Another awesome video Vivek! Just one issue, I could be wrong but I think `Watch` does not send requests over and over rather it opens a HTTP text stream with the API server. It is the informer which opens a text stream and at the same time also sends requests in regular intervals. It costs performance but make sure that the controller is not only edge triggered (triggering when event comes in) but also is level triggered, which ensures that dropping events in a distributed environment doesn't effect the data consistency.
Good point, i was thinking about difference between the "watch" that the informer "does" vs the watch that "we" do, i mean, wasnt the whole point of the informer to prevent the "watch mode" in the first place? Also great video Vivek, loving the series!

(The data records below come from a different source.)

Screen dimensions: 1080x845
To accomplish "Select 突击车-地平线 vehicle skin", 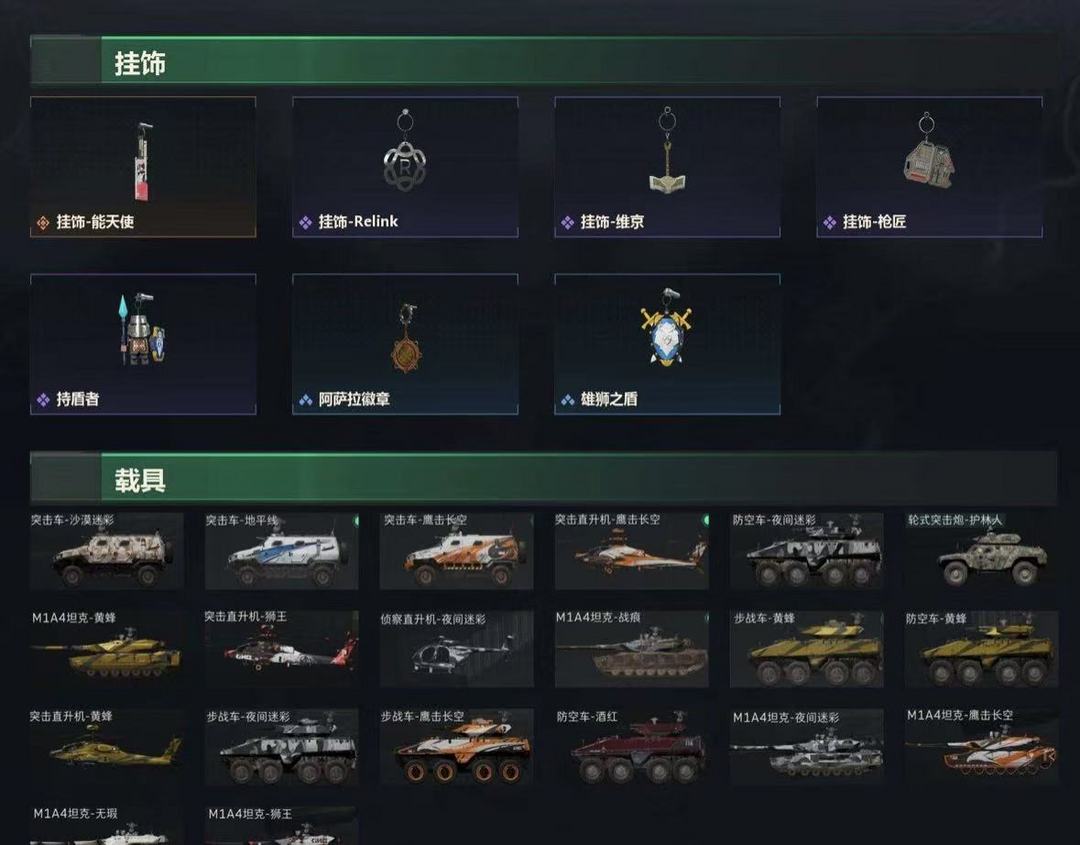I will [x=282, y=551].
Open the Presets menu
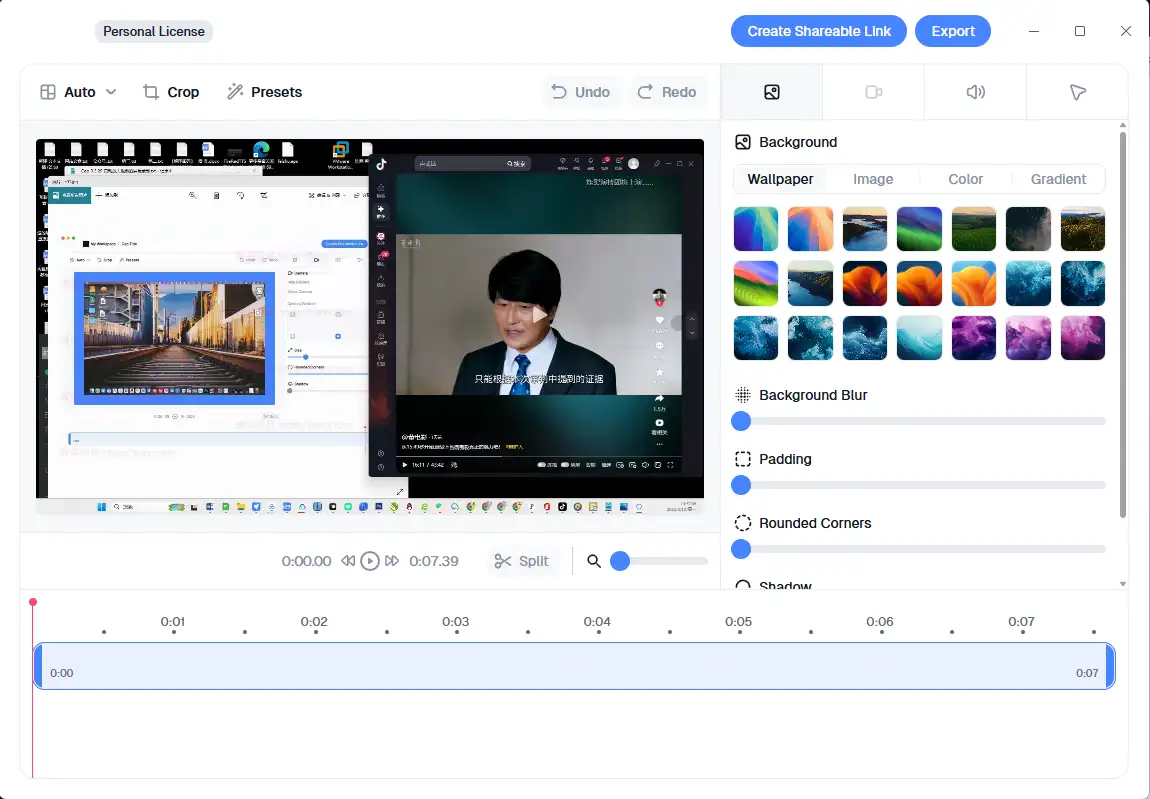Screen dimensions: 1150x799 click(x=264, y=92)

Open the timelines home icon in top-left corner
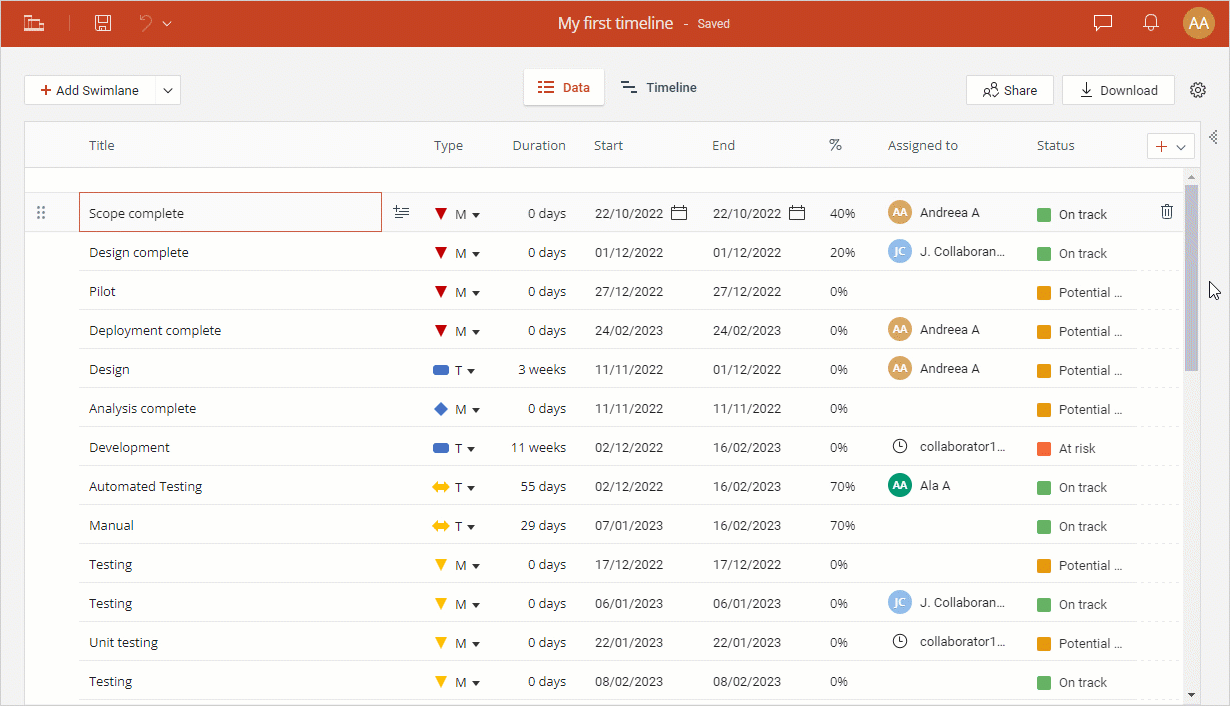click(x=33, y=22)
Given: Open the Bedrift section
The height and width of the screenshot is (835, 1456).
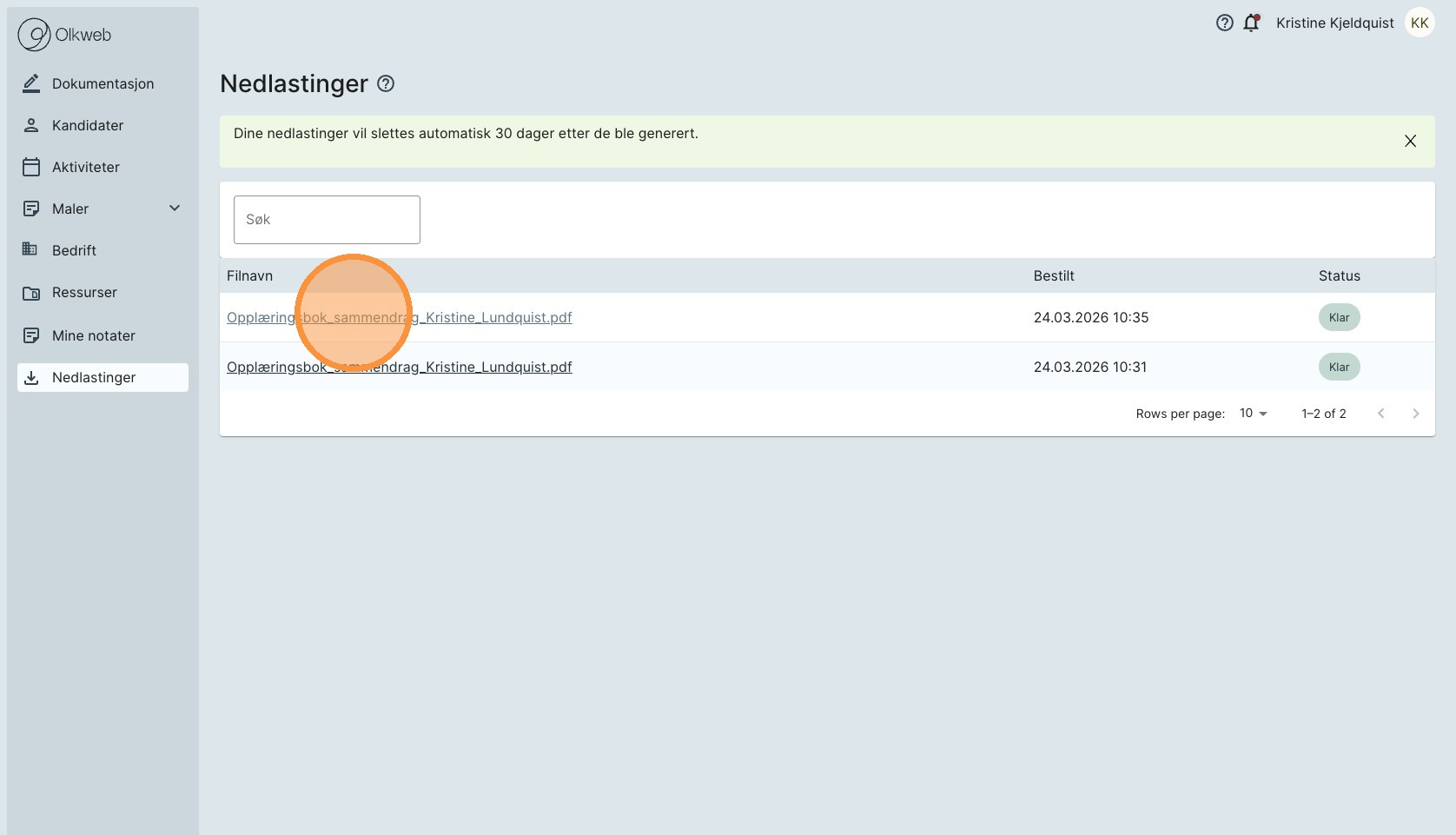Looking at the screenshot, I should tap(74, 250).
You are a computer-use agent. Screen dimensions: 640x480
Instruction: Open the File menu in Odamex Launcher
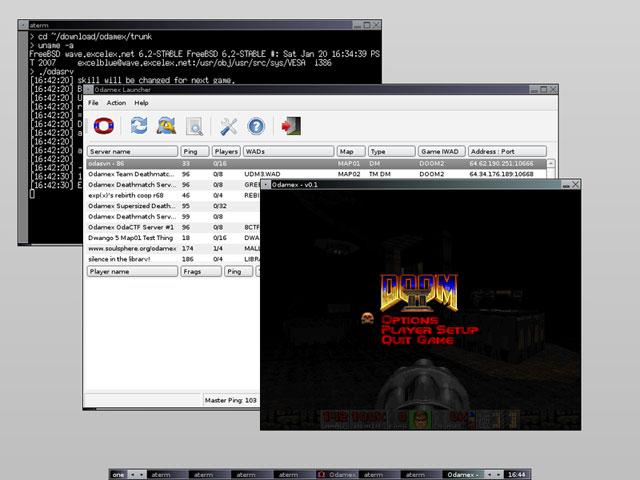93,103
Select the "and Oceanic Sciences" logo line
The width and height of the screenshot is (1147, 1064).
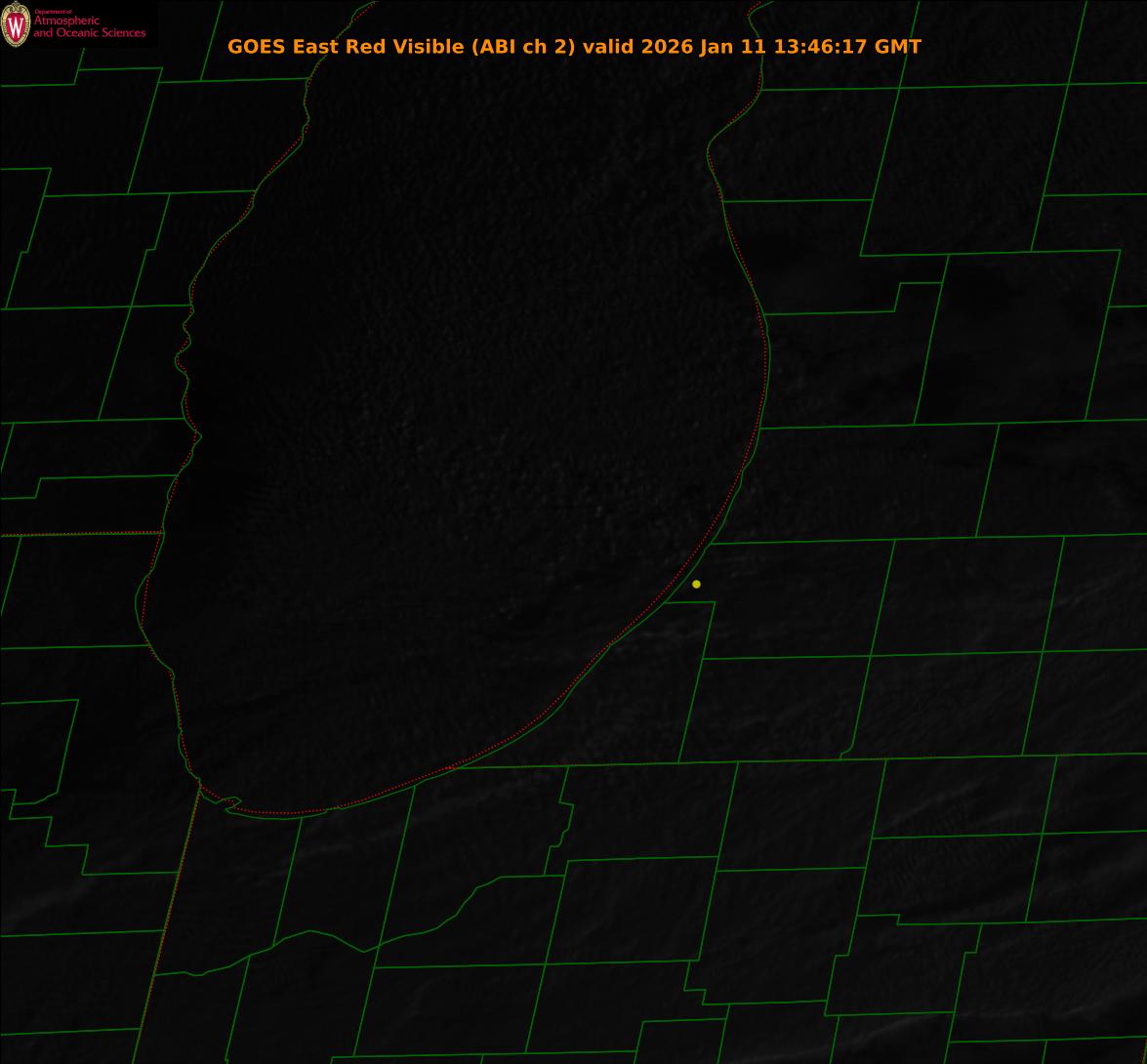pyautogui.click(x=89, y=33)
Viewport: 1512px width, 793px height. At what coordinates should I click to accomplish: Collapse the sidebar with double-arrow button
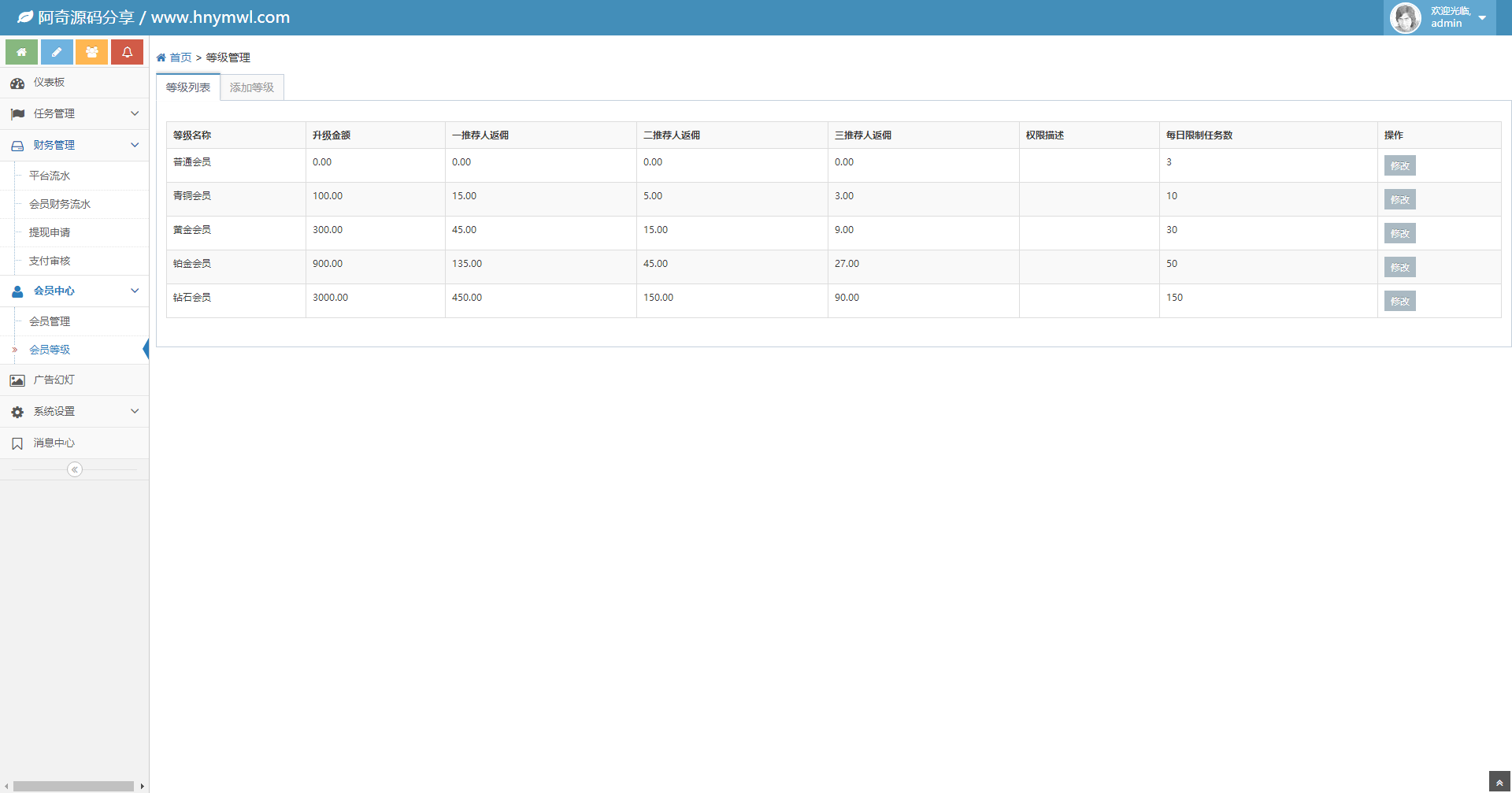coord(75,469)
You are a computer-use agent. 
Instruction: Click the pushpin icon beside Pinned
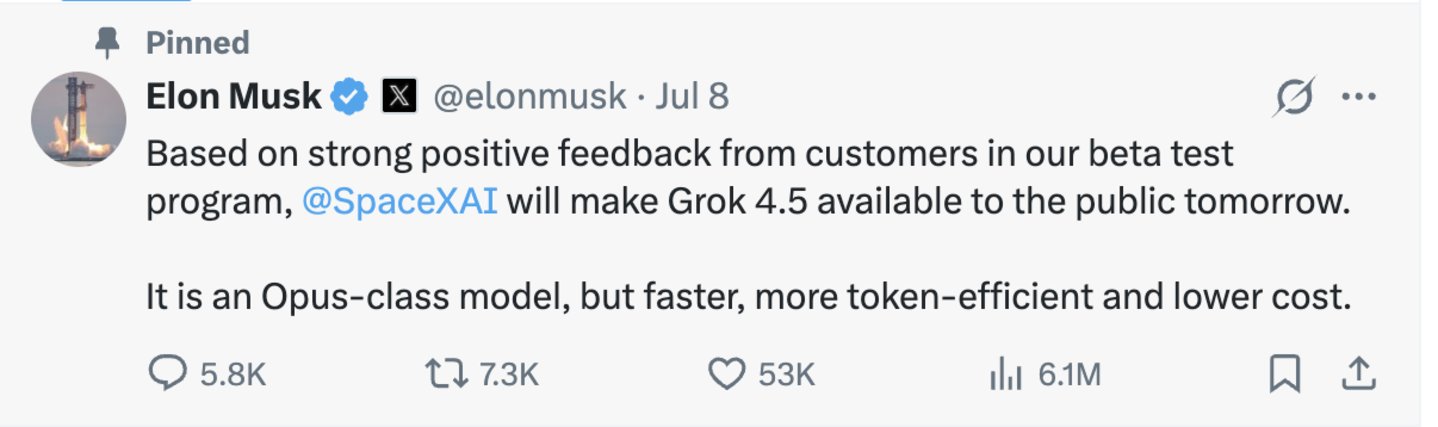(x=107, y=42)
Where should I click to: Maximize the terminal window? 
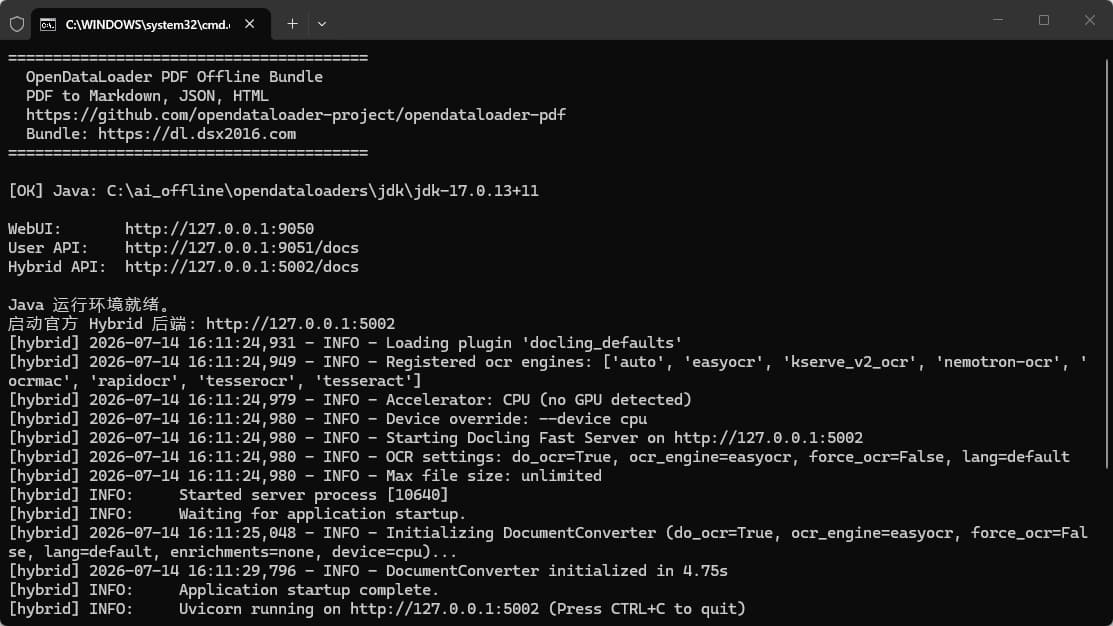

Hey Vivek. Thank you for making such quality content. I might be wrong but I think `re-sync` works a bit differently. That is, it does not actually send List calls to the API server. `re-sync` and `re-listing` are two different things. `re-listing` is when the List calls are made to the API server and that happens when the `watch` connection that the informer established breaks for some time and re-connects. Since the informer might have missed some events, it performs `re-listing`. `re-sync` just re-adds everything into the underlying DeltaFIFO for reprocessing by any event handlers. But when using workqueue, we don't have the problem of losing the events. So, `re-sync` doesn't really make sense in my opinion. I am not sure whether go-client informers allow us to do `re-listing` manually. This is very deceiving and the docs don't mention it as clearly as well.
Hi Nithish, Thanks for this valuable comment, I will have to read again to actually continue this conversation. Give me sometime and we will continue this discussion here.
Thanks for the video. One question - how would you track the informer cache latency (freshness) in the event that resync can fail? For example, I set a pod informer resync to 30 seconds. However the recyn in 30 seconds may fail, causing my informer cache to be stale (meaning some new pods are missed). Is there a way I can monitor this staleness?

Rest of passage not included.